Biz bunları şu keder günlerinde düşünecek halde değiliz. Nusret Çetinel ağabeyimin ardından şunlar dökülüvermişti kalemimden: “Ben sizleri bulmak, biriktirmek, yol arkadaşı olmak için bir ömür çırpındım. Şimdi birer birer nereye?” Sancar Maruflu, Ferhan Şensoy, Mikis Theodorakis ve nicesi… Yitirmenin acısını, bıraktıkları boşluğu, bu ülke ve yeryüzü için ne anlama geldiğini anlatmanın mümkünü var mı? Tanımadığımız ya da değerlerini bilmekten aciz kaldığımız için “sessiz ve sitemsiz” gidenleri de bu listeye eklersek, varın ötesini siz düşünün.
Gidenlerimizin çoğuyla, ölüm sonrasında tanışmak gibi absürt bir gerçekliğimiz var. Birçok değerimizin yapıtlarının, ölmesinden sonraki satış yoğunluğuna dair bir araştırma var mıdır, bilmiyorum. Yaşarken gösterilmeyen ilgi ve saygının, tabut başında patlama göstermesindeki cıvıklık ve samimiyetsizlik oranına değinmek bile istemiyorum. “Benzeri gelmeyecek” sızlanmalarına boğulurken, hangimizin aklına “Neden gelmeyecek?” sorusunun geldiğini merak etmenin, son derece lüks olduğunu da biliyorum.

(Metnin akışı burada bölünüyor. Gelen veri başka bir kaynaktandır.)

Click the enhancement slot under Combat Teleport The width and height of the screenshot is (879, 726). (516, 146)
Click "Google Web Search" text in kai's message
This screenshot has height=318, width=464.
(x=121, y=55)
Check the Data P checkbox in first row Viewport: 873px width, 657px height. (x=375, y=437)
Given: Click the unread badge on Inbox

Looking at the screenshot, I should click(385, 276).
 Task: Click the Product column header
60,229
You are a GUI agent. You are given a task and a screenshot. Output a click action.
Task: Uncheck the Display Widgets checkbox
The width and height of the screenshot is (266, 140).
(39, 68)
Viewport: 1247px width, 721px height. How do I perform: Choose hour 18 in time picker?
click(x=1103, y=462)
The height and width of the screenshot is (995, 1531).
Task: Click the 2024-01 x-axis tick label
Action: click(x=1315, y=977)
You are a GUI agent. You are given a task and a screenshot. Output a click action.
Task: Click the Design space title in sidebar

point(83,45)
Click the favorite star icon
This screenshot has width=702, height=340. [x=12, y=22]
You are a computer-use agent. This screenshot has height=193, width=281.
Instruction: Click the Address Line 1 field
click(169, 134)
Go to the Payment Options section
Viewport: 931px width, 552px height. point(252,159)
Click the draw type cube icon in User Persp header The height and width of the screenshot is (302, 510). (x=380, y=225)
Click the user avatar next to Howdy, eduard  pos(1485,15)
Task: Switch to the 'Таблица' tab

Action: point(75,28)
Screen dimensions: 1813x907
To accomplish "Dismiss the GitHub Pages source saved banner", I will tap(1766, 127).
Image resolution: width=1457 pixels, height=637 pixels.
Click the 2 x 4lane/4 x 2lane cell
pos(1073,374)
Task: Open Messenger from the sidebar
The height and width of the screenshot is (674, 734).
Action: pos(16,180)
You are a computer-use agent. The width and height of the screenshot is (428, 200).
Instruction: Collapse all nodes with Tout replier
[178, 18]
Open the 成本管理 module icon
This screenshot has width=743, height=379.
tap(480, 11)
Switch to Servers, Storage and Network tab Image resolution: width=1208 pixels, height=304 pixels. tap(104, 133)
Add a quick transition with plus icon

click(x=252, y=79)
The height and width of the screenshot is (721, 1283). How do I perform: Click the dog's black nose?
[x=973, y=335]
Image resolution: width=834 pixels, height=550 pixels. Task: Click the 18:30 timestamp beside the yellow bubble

Arkalarından çarşaf çarşaf neler yaşadıklarını, nelere rağmen kendilerini var ettiklerini, onca işi, sözü ve duruşu ortaya koyarken neler çektiklerini okuyoruz. Çoğunda yasaklama, soruşturma, işkence, hapis, çile, yoksulluk, acı, yalnızlık sözcükleri geçiyor. Bunları Kaf Dağı”ndan masallar gibi mi dinliyoruz, yoksa bu ülkenin bir gerçekliği olarak mı görüyoruz? Örneğin devlet mekanizmasını işletmek, toplumsal kaliteyi korumak-geliştirmek üzere atananlar, seçilenler, görevlendirilenler bu gerçeklikteki paylarını, oturup düşünüyor, yenilerinin yaşanmamasına dair bir yüzleşmeye giriyor olabilir mi? Kendilerini bir hesap verme katına taşıyabilirler mi? Anayasa’da kültür ve sanatın desteklenmesinin, devletin görevi olduğu söylenir. Bu belirleme, “düşünce ve açıklama özgürlüğü” gibi maddelerle pekiştirilir. Bu maddeleri “ama” ile başlayıp sıfırlayan 12 Eylül faşizmi artığı mevzuatı, zihniyeti ve uygulayıcılarını ne yapacağız? Hiçbir şey tek başına anlam taşımaz, muhatabıyla, karşıtıyla ve onlara karşı tavrıyla oranlanır, ölçülür ve gereği yapılır değil mi? O zaman, hüngür hüngür ağladığımız yaşam öykülerini bu gerçeklik içinde okuyamamak, hazin bir eksikliktir. Hele ki üç günde unutup, sızlanmaları bir sonraki cenazeye kadar rafa kaldırmak, kötülükleri doğallaştırmak, yenilerine alan açmaktır.
***
“Bu insanlar bütün bunları yaşarken, devlet ne yapıyordu, ne yapmıyordu, bundan sonra ne yapmalıdır?” gibisinden bir soru, fena bir başlangıç sayılmaz.“Evimizden biri gibiydi…” İnsan bunu ancak ölümünden sonra mı anlar, gösterir? Sorun bir köşeye sığmayacak kadar büyük ve yakıcı. Demokrasiye, insan haklarına ve sanata dair algı yerlerde sürünürken, çözümü gözyaşlarında aramak anlamsızdır. Çağdaş devlet ve toplum anlayışında da yeri yoktur.